Kiev and Lviv's trams were clunky, creaking contraptions that had seen better days, and they couldn't be more charming. Fare is just 4 UAH ($0.16) and, at least in Lviv, rides are scenic and often crowded. (Kiev's tram is limited to lower town.)
Trolley buses are big in Ukraine, operating in forty different cities including Crimea, where one finds the longest trolleybus route in the world. Most of the buses are old and the poles occasionally come off the wire above, forcing the driver to jump out of the vehicle to reattach them with a special hook. In Lviv, I took the trolley bus route from the city center to the airport and couldn't have been more pleased with the ease and low cost of doing so: fare is 4 UAH, or $0.16.
Kiev has a fascinating metro system, from the deepest underground station in the world, Arsenalna, to its strikingly authoritarian architecture the Soviet Union is famously known for. Fare was only 4 UAH, although some metro stations are difficult to find (proper signage is lacking, too...).
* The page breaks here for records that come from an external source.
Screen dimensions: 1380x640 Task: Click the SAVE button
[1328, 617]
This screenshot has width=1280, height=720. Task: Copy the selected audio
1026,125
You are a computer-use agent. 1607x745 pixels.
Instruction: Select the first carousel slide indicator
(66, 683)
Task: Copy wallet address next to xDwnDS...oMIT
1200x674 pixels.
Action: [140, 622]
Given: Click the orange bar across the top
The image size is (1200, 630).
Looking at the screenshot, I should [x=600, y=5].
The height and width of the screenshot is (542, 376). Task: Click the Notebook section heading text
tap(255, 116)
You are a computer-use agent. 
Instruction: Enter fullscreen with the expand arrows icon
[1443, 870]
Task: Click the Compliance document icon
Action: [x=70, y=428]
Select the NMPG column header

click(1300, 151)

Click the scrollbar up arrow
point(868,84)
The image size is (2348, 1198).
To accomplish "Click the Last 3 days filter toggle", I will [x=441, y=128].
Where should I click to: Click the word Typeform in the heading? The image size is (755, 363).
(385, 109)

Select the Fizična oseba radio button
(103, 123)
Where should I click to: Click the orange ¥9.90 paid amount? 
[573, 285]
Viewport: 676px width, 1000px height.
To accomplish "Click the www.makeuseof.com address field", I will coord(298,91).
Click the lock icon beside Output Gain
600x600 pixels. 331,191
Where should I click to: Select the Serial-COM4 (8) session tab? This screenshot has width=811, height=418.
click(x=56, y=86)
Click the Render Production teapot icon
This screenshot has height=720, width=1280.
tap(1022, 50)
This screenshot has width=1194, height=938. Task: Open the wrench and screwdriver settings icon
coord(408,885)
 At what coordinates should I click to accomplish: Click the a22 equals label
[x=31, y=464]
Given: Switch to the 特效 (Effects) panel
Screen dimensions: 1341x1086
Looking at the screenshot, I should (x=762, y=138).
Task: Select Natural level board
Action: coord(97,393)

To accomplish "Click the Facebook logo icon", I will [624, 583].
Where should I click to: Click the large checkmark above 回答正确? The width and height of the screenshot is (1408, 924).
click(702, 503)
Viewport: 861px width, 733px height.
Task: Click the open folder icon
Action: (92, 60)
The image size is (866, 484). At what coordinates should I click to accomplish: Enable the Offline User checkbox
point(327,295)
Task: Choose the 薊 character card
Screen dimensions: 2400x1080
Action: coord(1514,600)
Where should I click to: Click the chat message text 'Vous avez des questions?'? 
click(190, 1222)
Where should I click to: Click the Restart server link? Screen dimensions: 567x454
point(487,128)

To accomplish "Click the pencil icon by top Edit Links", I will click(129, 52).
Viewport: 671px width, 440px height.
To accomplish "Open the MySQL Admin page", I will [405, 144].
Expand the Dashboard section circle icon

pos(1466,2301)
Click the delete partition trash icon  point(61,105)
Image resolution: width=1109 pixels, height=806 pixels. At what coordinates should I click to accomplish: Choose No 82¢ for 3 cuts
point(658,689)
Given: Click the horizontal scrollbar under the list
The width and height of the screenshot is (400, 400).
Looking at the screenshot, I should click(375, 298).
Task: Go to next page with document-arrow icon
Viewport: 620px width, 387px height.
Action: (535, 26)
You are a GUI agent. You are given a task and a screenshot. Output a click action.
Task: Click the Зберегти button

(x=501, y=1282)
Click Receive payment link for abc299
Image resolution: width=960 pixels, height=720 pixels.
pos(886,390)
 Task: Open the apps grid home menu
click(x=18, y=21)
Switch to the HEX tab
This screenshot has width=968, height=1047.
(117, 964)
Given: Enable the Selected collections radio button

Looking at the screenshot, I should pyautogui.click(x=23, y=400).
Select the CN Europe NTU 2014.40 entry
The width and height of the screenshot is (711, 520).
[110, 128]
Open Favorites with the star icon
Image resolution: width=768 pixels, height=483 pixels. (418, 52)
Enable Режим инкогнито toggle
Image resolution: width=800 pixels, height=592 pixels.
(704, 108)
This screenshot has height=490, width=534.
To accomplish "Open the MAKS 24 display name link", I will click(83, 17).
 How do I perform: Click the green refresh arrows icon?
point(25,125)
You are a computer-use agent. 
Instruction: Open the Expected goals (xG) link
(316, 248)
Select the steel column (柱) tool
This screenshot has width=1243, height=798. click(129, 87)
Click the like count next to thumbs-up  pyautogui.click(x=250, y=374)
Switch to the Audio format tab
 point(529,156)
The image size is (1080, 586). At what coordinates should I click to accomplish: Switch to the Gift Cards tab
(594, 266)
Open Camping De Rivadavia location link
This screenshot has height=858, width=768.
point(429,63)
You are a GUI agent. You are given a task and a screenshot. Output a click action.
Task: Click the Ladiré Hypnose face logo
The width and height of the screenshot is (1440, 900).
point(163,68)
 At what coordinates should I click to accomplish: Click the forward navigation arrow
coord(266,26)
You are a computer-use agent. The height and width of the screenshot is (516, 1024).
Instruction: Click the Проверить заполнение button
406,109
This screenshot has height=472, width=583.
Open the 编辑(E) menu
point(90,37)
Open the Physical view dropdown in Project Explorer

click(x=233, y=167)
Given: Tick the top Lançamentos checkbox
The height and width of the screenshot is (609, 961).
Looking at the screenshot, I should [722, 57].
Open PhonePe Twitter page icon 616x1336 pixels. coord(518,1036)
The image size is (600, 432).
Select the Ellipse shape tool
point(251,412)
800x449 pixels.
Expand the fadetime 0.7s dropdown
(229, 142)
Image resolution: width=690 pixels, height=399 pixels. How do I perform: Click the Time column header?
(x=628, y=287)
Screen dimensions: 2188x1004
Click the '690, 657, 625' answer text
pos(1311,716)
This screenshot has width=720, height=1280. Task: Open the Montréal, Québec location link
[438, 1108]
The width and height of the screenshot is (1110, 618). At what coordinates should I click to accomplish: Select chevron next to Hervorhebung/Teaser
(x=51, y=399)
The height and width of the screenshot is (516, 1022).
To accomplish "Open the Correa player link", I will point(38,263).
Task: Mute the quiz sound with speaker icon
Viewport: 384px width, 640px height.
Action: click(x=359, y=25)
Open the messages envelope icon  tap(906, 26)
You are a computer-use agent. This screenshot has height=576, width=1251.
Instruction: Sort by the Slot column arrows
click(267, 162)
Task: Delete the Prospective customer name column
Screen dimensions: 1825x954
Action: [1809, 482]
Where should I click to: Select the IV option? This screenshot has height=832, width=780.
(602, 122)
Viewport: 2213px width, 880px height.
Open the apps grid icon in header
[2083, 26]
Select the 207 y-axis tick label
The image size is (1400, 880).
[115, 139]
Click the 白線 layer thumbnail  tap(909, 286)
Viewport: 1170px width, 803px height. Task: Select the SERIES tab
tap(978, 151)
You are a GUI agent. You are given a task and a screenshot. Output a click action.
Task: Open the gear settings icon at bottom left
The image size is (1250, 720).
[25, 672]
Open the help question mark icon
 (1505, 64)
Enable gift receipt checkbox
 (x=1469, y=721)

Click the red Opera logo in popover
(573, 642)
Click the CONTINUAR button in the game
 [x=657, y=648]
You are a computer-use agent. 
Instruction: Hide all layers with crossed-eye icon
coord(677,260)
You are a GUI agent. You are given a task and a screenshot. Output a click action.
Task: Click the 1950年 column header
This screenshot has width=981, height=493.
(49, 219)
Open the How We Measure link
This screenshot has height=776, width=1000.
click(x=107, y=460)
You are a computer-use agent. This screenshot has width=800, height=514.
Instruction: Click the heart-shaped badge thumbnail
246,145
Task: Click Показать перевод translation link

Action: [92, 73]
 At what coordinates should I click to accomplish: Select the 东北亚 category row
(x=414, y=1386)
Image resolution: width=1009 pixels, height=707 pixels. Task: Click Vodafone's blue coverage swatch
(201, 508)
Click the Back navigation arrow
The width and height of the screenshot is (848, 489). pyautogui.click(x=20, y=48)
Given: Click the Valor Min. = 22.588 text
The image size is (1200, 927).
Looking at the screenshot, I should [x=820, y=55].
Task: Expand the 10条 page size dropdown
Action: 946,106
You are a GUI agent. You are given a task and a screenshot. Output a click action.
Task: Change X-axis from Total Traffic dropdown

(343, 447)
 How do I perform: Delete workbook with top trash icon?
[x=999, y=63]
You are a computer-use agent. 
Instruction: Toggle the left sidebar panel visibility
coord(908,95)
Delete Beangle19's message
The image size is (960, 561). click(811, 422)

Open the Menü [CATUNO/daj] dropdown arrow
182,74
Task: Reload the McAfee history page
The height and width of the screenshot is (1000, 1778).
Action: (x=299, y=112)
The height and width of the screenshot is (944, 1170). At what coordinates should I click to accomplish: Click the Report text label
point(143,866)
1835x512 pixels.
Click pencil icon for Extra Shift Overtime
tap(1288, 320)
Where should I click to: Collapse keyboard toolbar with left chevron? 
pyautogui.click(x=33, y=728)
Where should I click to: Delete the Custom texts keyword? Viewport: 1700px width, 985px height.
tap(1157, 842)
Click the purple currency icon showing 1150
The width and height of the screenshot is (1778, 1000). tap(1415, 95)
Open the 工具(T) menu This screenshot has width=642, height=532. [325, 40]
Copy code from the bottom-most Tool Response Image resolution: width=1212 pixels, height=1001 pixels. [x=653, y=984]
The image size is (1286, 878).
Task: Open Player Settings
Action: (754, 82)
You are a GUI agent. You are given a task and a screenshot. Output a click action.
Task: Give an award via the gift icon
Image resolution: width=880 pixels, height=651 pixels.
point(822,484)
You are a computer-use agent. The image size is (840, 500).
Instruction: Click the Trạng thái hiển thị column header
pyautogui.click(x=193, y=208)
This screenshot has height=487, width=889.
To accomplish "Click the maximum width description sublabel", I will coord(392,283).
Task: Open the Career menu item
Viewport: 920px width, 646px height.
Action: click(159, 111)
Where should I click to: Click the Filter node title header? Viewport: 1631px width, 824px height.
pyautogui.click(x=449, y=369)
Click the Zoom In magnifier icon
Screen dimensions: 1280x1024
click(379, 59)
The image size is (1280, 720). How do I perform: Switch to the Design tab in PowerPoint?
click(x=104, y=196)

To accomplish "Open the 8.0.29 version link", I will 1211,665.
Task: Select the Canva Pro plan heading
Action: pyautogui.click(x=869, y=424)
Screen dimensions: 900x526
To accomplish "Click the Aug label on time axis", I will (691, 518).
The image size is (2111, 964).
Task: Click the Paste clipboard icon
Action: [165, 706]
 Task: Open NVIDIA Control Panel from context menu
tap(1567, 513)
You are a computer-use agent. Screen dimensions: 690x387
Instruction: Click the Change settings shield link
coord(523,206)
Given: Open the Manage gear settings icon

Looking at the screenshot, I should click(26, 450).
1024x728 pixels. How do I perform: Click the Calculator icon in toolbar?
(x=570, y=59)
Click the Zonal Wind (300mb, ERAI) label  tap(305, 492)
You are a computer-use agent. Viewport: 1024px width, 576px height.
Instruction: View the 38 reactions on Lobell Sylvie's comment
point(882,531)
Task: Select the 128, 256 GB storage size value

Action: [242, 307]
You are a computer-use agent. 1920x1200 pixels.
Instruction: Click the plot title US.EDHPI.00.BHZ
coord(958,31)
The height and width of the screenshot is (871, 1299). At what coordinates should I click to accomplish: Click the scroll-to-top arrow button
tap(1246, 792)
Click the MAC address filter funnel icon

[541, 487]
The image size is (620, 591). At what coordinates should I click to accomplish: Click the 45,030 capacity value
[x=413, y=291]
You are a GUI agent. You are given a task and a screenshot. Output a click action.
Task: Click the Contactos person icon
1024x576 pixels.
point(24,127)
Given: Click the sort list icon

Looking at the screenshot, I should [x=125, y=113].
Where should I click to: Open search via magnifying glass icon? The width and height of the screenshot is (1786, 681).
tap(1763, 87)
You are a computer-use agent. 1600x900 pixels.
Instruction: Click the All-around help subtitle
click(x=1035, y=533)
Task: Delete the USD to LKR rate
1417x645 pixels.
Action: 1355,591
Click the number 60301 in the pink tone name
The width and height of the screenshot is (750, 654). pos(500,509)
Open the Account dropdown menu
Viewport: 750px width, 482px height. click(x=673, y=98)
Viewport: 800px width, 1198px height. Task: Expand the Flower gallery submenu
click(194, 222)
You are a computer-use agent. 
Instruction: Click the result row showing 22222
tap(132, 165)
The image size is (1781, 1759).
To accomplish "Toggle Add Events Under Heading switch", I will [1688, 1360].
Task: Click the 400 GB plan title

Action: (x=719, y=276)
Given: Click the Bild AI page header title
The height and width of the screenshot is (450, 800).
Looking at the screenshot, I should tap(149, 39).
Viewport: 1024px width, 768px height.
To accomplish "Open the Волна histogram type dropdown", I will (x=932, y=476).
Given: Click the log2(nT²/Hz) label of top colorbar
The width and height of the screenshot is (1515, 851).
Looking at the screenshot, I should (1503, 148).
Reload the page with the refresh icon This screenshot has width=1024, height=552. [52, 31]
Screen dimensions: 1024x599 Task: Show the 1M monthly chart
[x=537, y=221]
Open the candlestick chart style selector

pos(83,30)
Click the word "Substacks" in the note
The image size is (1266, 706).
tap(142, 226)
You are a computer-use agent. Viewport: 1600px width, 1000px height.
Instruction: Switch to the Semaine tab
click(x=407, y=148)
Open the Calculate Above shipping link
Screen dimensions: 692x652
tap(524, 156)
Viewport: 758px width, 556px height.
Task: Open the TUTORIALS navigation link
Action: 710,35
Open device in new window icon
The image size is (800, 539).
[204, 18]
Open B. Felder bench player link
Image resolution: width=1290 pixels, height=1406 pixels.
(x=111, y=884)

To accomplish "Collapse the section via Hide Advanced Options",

It wouldn't be a "funicular" without the "fun", now, would it? Funiculars have a way of warming my heart, probably because riding them is more joyous experience than transit essential (technically, you could just walk up the stairs but there's no fun in that... literally). Fare is 5 UAH, or $0.20. The funicular station was built in 1905 and was renovated in 1928, 1958, and 1984; the architecture is an odd conglomeration of utilitarian public building and modernist church, and I thoroughly enjoyed the striking arches, gold finishes, and stained glass,
Traveling via Ukrainian rail was an interesting experience, much more basic than I expected but who's counting with fares so low? The Kiev train station was built in the late 1920s in "Ukranian Baroque" style, and I couldn't help but think the building looks like a barn. The inside is stunning, though, with intricate moulding and paintings. The train car I rode in to Lviv was old and rickety with no food or beverages on board, but I did pay only $50 for a bed in a first class sleeper compartment (mandatory on account of Mango...).